Supplied information Block Start

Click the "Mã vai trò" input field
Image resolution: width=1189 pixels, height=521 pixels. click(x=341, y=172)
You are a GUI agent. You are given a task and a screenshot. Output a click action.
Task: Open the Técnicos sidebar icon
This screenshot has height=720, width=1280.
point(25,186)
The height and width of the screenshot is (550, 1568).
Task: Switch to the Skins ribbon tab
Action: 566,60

Supplied information Block End
Supplied information Block Start

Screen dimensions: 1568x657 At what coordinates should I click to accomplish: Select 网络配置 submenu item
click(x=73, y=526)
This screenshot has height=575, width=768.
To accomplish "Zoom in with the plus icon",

Supplied information Block End

## Your goal
Would you copy, unchanged, the stretch of the records above that begins at the line containing "This screenshot has height=575, width=768." and ends at the line containing "in with the", and only that?

## Reply
This screenshot has height=575, width=768.
To accomplish "Zoom in with the plus icon",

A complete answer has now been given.